**REQUIRED WORK**.
Repeat every entry exactly. Leave nothing out.

▬▬▬▬▬▬▬▬▬▬

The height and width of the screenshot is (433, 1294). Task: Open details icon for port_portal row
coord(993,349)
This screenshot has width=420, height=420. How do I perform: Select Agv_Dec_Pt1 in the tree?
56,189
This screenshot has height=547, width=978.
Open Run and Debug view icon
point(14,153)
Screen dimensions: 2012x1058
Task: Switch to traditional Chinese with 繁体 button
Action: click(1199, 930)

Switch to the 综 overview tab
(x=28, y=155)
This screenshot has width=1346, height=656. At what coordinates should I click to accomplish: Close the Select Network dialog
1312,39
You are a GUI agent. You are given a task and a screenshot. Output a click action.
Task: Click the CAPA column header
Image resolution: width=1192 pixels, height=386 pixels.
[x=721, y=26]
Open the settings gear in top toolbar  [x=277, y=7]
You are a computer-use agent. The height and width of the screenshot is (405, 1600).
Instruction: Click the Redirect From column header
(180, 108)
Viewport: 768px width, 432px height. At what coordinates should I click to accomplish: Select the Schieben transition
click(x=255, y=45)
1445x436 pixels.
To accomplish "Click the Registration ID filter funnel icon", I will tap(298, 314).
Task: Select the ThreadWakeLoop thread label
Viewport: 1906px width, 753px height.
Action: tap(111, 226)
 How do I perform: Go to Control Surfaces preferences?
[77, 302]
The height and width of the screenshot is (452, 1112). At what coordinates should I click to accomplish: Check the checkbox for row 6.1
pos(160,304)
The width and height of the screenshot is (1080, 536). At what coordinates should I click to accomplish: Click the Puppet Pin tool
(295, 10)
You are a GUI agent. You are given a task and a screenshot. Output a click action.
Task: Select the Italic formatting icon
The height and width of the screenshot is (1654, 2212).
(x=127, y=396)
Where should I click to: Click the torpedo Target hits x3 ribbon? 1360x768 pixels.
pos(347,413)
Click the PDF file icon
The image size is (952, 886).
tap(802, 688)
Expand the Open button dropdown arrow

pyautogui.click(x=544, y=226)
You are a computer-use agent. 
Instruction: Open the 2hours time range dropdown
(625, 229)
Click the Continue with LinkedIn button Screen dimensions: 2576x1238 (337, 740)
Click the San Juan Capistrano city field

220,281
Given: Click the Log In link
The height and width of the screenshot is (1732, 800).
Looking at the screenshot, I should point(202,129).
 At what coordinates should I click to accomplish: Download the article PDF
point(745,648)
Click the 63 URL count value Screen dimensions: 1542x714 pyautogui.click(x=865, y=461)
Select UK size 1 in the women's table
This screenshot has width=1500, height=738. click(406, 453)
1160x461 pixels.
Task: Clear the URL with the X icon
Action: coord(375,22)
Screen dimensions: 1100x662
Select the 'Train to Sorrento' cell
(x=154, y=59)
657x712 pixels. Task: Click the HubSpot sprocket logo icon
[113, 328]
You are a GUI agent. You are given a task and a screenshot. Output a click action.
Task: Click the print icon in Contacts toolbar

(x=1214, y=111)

▬▬▬▬▬▬▬▬▬▬

**REPLY**.
The height and width of the screenshot is (433, 1294). Task: Open details icon for port_portal row
coord(993,349)
This screenshot has width=420, height=420. How do I perform: Select Agv_Dec_Pt1 in the tree?
56,189
This screenshot has height=547, width=978.
Open Run and Debug view icon
point(14,153)
Screen dimensions: 2012x1058
Task: Switch to traditional Chinese with 繁体 button
Action: click(1199, 930)

Switch to the 综 overview tab
(x=28, y=155)
This screenshot has width=1346, height=656. At what coordinates should I click to accomplish: Close the Select Network dialog
1312,39
You are a GUI agent. You are given a task and a screenshot. Output a click action.
Task: Click the CAPA column header
Image resolution: width=1192 pixels, height=386 pixels.
[x=721, y=26]
Open the settings gear in top toolbar  [x=277, y=7]
You are a computer-use agent. The height and width of the screenshot is (405, 1600).
Instruction: Click the Redirect From column header
(180, 108)
Viewport: 768px width, 432px height. At what coordinates should I click to accomplish: Select the Schieben transition
click(x=255, y=45)
1445x436 pixels.
To accomplish "Click the Registration ID filter funnel icon", I will tap(298, 314).
Task: Select the ThreadWakeLoop thread label
Viewport: 1906px width, 753px height.
Action: tap(111, 226)
 How do I perform: Go to Control Surfaces preferences?
[77, 302]
The height and width of the screenshot is (452, 1112). At what coordinates should I click to accomplish: Check the checkbox for row 6.1
pos(160,304)
The width and height of the screenshot is (1080, 536). At what coordinates should I click to accomplish: Click the Puppet Pin tool
(295, 10)
You are a GUI agent. You are given a task and a screenshot. Output a click action.
Task: Select the Italic formatting icon
The height and width of the screenshot is (1654, 2212).
(x=127, y=396)
Where should I click to: Click the torpedo Target hits x3 ribbon? 1360x768 pixels.
pos(347,413)
Click the PDF file icon
The image size is (952, 886).
tap(802, 688)
Expand the Open button dropdown arrow

pyautogui.click(x=544, y=226)
You are a computer-use agent. 
Instruction: Open the 2hours time range dropdown
(625, 229)
Click the Continue with LinkedIn button Screen dimensions: 2576x1238 (337, 740)
Click the San Juan Capistrano city field

220,281
Given: Click the Log In link
The height and width of the screenshot is (1732, 800).
Looking at the screenshot, I should point(202,129).
 At what coordinates should I click to accomplish: Download the article PDF
point(745,648)
Click the 63 URL count value Screen dimensions: 1542x714 pyautogui.click(x=865, y=461)
Select UK size 1 in the women's table
This screenshot has width=1500, height=738. click(406, 453)
1160x461 pixels.
Task: Clear the URL with the X icon
Action: coord(375,22)
Screen dimensions: 1100x662
Select the 'Train to Sorrento' cell
(x=154, y=59)
657x712 pixels. Task: Click the HubSpot sprocket logo icon
[113, 328]
You are a GUI agent. You are given a task and a screenshot. Output a click action.
Task: Click the print icon in Contacts toolbar

(x=1214, y=111)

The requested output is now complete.